- _Task prompt_:
Swap every "Given" in the lines below for "Goal" and leave everything else the same.

— BEGIN —

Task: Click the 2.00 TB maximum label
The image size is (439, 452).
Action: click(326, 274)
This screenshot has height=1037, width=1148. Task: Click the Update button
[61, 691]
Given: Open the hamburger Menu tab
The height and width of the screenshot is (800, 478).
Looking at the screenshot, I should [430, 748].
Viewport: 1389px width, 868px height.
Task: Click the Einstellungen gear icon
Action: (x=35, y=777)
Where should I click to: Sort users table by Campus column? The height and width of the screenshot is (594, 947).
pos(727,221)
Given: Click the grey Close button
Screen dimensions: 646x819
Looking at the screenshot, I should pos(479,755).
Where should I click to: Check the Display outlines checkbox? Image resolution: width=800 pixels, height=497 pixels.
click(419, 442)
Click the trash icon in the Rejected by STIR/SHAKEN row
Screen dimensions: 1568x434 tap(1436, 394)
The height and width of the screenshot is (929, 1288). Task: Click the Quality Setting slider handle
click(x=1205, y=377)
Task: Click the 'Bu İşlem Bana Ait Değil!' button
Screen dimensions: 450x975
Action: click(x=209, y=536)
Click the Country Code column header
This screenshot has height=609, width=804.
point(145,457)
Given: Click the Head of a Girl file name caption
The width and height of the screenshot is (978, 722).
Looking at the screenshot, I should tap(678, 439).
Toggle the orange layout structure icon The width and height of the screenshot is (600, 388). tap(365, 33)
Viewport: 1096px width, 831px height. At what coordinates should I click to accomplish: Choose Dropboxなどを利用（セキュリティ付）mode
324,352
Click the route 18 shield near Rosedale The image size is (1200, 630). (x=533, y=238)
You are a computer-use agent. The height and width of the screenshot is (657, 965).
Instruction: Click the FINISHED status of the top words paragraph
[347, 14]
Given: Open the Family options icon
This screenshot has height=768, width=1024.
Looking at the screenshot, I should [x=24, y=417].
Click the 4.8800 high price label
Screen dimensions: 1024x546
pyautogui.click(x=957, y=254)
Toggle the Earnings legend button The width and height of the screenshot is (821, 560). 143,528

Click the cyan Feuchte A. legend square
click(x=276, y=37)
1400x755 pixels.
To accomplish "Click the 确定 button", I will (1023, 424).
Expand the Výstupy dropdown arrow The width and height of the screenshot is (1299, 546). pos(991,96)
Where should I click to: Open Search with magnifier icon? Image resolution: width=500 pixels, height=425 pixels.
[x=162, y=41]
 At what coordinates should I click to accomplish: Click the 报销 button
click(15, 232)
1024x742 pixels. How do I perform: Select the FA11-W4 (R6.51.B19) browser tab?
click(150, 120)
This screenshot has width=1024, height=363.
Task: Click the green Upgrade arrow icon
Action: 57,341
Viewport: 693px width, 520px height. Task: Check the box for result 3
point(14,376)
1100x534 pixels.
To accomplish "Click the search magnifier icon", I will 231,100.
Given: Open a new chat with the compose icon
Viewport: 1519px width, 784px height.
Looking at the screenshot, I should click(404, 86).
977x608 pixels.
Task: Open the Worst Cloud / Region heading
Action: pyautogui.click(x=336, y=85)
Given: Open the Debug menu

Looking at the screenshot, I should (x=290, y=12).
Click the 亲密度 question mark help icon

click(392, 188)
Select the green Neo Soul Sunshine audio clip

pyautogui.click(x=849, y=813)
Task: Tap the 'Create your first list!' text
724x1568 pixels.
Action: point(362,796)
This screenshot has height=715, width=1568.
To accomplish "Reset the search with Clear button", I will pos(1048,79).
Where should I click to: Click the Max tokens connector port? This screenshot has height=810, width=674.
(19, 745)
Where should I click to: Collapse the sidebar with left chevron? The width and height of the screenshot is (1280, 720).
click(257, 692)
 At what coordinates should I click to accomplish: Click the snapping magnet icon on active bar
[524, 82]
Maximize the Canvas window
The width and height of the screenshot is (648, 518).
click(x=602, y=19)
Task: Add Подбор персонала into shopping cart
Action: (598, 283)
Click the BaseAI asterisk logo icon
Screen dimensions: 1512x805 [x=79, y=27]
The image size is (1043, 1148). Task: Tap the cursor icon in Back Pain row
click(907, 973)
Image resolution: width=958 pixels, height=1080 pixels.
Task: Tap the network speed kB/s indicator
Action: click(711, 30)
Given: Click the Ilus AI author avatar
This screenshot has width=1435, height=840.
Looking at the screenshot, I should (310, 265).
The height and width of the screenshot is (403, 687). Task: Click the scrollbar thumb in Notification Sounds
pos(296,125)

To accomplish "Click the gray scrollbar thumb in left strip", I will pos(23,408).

— END —

- _Written reply_:
Task: Click the 2.00 TB maximum label
The image size is (439, 452).
Action: click(326, 274)
This screenshot has height=1037, width=1148. Task: Click the Update button
[61, 691]
Goal: Open the hamburger Menu tab
The height and width of the screenshot is (800, 478).
Looking at the screenshot, I should [430, 748].
Viewport: 1389px width, 868px height.
Task: Click the Einstellungen gear icon
Action: (x=35, y=777)
Where should I click to: Sort users table by Campus column? The height and width of the screenshot is (594, 947).
pos(727,221)
Goal: Click the grey Close button
Screen dimensions: 646x819
Looking at the screenshot, I should pos(479,755).
Where should I click to: Check the Display outlines checkbox? Image resolution: width=800 pixels, height=497 pixels.
click(419, 442)
Click the trash icon in the Rejected by STIR/SHAKEN row
Screen dimensions: 1568x434 tap(1436, 394)
The height and width of the screenshot is (929, 1288). Task: Click the Quality Setting slider handle
click(x=1205, y=377)
Task: Click the 'Bu İşlem Bana Ait Değil!' button
Screen dimensions: 450x975
Action: click(x=209, y=536)
Click the Country Code column header
This screenshot has height=609, width=804.
point(145,457)
Goal: Click the Head of a Girl file name caption
The width and height of the screenshot is (978, 722).
Looking at the screenshot, I should tap(678, 439).
Toggle the orange layout structure icon The width and height of the screenshot is (600, 388). tap(365, 33)
Viewport: 1096px width, 831px height. At what coordinates should I click to accomplish: Choose Dropboxなどを利用（セキュリティ付）mode
324,352
Click the route 18 shield near Rosedale The image size is (1200, 630). (x=533, y=238)
You are a computer-use agent. The height and width of the screenshot is (657, 965).
Instruction: Click the FINISHED status of the top words paragraph
[347, 14]
Goal: Open the Family options icon
This screenshot has height=768, width=1024.
Looking at the screenshot, I should [x=24, y=417].
Click the 4.8800 high price label
Screen dimensions: 1024x546
pyautogui.click(x=957, y=254)
Toggle the Earnings legend button The width and height of the screenshot is (821, 560). 143,528

Click the cyan Feuchte A. legend square
click(x=276, y=37)
1400x755 pixels.
To accomplish "Click the 确定 button", I will (1023, 424).
Expand the Výstupy dropdown arrow The width and height of the screenshot is (1299, 546). pos(991,96)
Where should I click to: Open Search with magnifier icon? Image resolution: width=500 pixels, height=425 pixels.
[x=162, y=41]
 At what coordinates should I click to accomplish: Click the 报销 button
click(15, 232)
1024x742 pixels. How do I perform: Select the FA11-W4 (R6.51.B19) browser tab?
click(150, 120)
This screenshot has width=1024, height=363.
Task: Click the green Upgrade arrow icon
Action: 57,341
Viewport: 693px width, 520px height. Task: Check the box for result 3
point(14,376)
1100x534 pixels.
To accomplish "Click the search magnifier icon", I will 231,100.
Goal: Open a new chat with the compose icon
Viewport: 1519px width, 784px height.
Looking at the screenshot, I should click(404, 86).
977x608 pixels.
Task: Open the Worst Cloud / Region heading
Action: pyautogui.click(x=336, y=85)
Goal: Open the Debug menu

Looking at the screenshot, I should (x=290, y=12).
Click the 亲密度 question mark help icon

click(392, 188)
Select the green Neo Soul Sunshine audio clip

pyautogui.click(x=849, y=813)
Task: Tap the 'Create your first list!' text
724x1568 pixels.
Action: point(362,796)
This screenshot has height=715, width=1568.
To accomplish "Reset the search with Clear button", I will pos(1048,79).
Where should I click to: Click the Max tokens connector port? This screenshot has height=810, width=674.
(19, 745)
Where should I click to: Collapse the sidebar with left chevron? The width and height of the screenshot is (1280, 720).
click(257, 692)
 At what coordinates should I click to accomplish: Click the snapping magnet icon on active bar
[524, 82]
Maximize the Canvas window
The width and height of the screenshot is (648, 518).
click(x=602, y=19)
Task: Add Подбор персонала into shopping cart
Action: (598, 283)
Click the BaseAI asterisk logo icon
Screen dimensions: 1512x805 [x=79, y=27]
The image size is (1043, 1148). Task: Tap the cursor icon in Back Pain row
click(907, 973)
Image resolution: width=958 pixels, height=1080 pixels.
Task: Tap the network speed kB/s indicator
Action: click(711, 30)
Goal: Click the Ilus AI author avatar
This screenshot has width=1435, height=840.
Looking at the screenshot, I should (310, 265).
The height and width of the screenshot is (403, 687). Task: Click the scrollbar thumb in Notification Sounds
pos(296,125)

To accomplish "Click the gray scrollbar thumb in left strip", I will pos(23,408).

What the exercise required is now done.